Data Permits Under EHDS: The New Operating Model for Health Data Access

Table of Contents

Article 68 of Regulation (EU) 2025/327 introduces the operational heart of EHDS secondary use: the data permit.

The permit mechanism fundamentally changes how health data access is organised in Europe.

Instead of bilateral agreements, ad hoc negotiations, or fragmented institutional arrangements, EHDS creates a standardised regulatory workflow for controlled data access.

This publication provides a detailed walkthrough of the permit lifecycle, including:

  • application submission
  • proportionality assessment
  • legal basis validation
  • ethics review
  • technical safeguards
  • secure environment allocation
  • post-processing obligations

The article explains how permits become governance objects, technical configurations, and enforceable operational contracts.

Particular attention is given to pseudonymisation justification, permit duration, dataset assembly, output review, deletion timelines, and reproducibility mechanisms.

The publication also explores the broader architectural consequence: EHDS transforms governance into a machine-enforceable infrastructure workflow.

What a permit must decide

Article 68 of Regulation (EU) 2025/327 requires health data access bodies to assess whether the requested purpose matches the permitted purposes in Article 53 of the same Regulation, whether the requested data are necessary and proportionate, whether the processing complies with GDPR, whether pseudonymised data are justified, whether the applicant is qualified, and whether technical and organisational safeguards are sufficient.

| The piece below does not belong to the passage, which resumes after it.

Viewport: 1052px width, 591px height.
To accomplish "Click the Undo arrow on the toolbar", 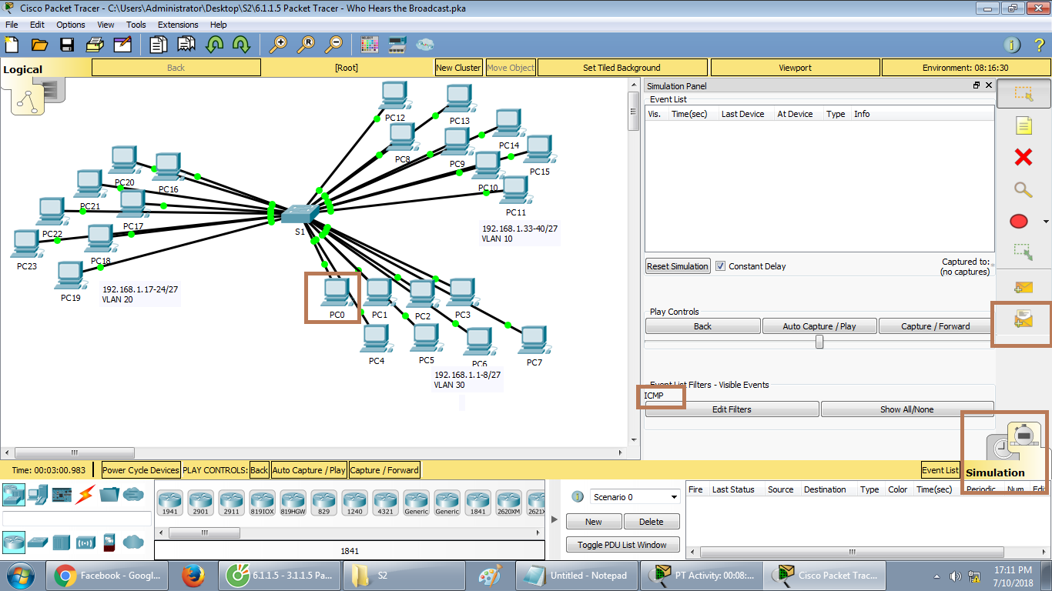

That makes the permit a compact but powerful governance object. It is not only a legal authorisation. It is a configuration source for the infrastructure that follows: who can enter the secure processing environment, what data can be loaded, what tools are available, how long the workspace exists, what outputs may be reviewed, and which logs must prove compliance later.

The timeline also matters. A health data access body must issue or refuse a permit within three months after receiving a complete application, with a possible extension where the request is urgent, complex or part of a heavy workload. This creates pressure for standardised application forms, repeatable assessment workflows and well-described datasets.

Why permits need technical representation

If permits remain PDFs or administrative records only, EHDS will be difficult to operate at scale. The content of the permit needs to be translated into machine-readable policy: allowed users, data categories, purpose limitations, retention periods, SPE resources, export rules and audit obligations.

This does not remove legal judgment. It makes legal judgment operational. The health data access body still decides, but the decision must be executable by infrastructure.

Closing thought

The data permit is the hinge between law and software. If Europe gets this layer right, EHDS can become predictable, auditable and scalable. If it remains manual and inconsistent, secondary use will be slow, fragmented and difficult to trust.